Guide to the Marketsで解説!イラン戦争やAIで経済見通しはどう変化した?
本レポートのトピック
- イラン戦争で主要国・地域の経済見通しは変化した?
- 世界の企業の景況感と業績見通しに異変は?
- 米国ではAIの影響で解雇が急増中?
- 当面の米労働市場の見通しは?
イラン戦争で主要国・地域の経済見通しは変化した?
2026年はまだ3ヶ月強しか経っていませんが、既に多くの重要な出来事が起きました。米国の最高裁は国際緊急経済権限法(IEEPA)に基づく関税を無効とし、AIの進展がソフトウェア企業や雇用を脅かし、プライベートクレジット市場では不信感が募る中、2月末からは中東で戦争が勃発しました。

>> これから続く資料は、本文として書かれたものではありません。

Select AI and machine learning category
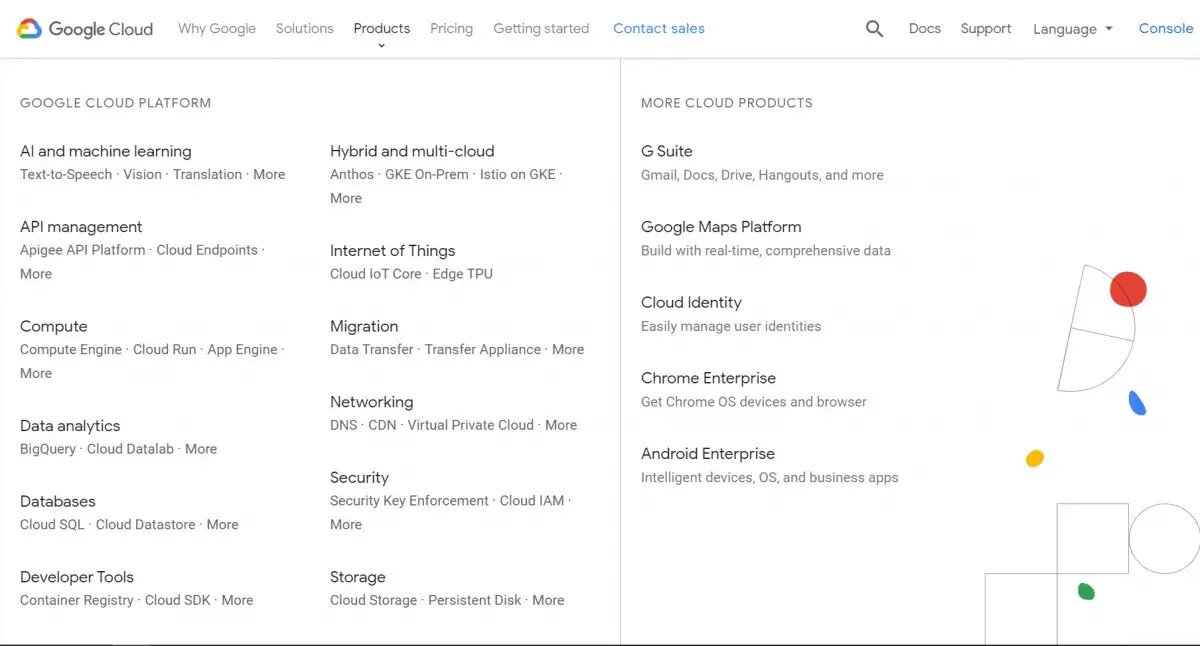Viewport: 1200px width, 646px height. tap(105, 151)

イラン戦争によるホルムズ海峡閉鎖の影響は原油にとどまらず、液化天然ガス(LNG)や石油化学製品、化学肥料、半導体製造に使われる原材料など広範な分野に混乱をもたらしており、仮に戦争が落ち着くとしても、当面は世界のサプライチェーンの混乱が続くリスクには注意が必要です。

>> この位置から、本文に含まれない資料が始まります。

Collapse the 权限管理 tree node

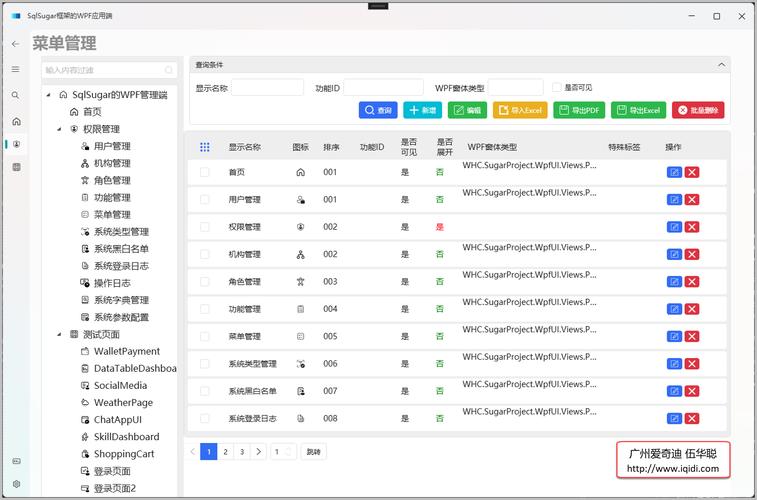tap(59, 129)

それでは、これらの悪材料は年初と比べて世界の経済見通しを一体どれほど悪化させたのでしょうか。この点を確認するために、まずは以下の図表の【左上】で示しているエコノミストによる主要国の景気後退確率を見てみると、いずれも僅かに上昇しているものの低水準を維持しており、少なくとも現時点では世界的な景気後退が「メインシナリオ」とはなっていないことが分かります。
また、【左下】で示している2026年の主要国の実質GDP成長率予測(エコノミストの予想集計値)を見ても、年初時点とあまり変わらず、潜在成長率並みかそれをやや上回る底堅い見通しが維持されています。当然ながら、これから遅れて経済見通しが悪化するリスクには警戒が必要ですが、依然として活発なAI関連投資や積極的な財政政策(→中東情勢の影響で更に拡大する可能性があります)などが世界経済をしっかり支えている点はおさえておきたいところです。
世界の企業の景況感と業績見通しに異変は?
上記で触れた【左上】と【左下】が「エコノミスト視点」のデータであるのに対して、【右上】では「企業視点」の景況感、【右下】では「アナリスト視点」の企業業績見通しが確認できます。
まず【右上】の日米欧中の総合PMI(購買担当者景気指数)の動向を見ると、イラン戦争の影響もあり3月は悪化したものの、好不況の分かれ目である50はいずれも上回っています(→PMIは、50を超える場合、前月と比べて企業の景況感が改善していることを示し、反対に50を下回る場合には、前月と比べて企業の景況感が悪化していることを示します)。イラン戦争に伴う今後のコスト上昇や供給不足、需要鈍化には警戒が必要ですが、影響が一時的であれば、昨年のトランプ関税ショック後と同様に景況感の悪化は限定的かつ短期的なものにとどまるかもしれません。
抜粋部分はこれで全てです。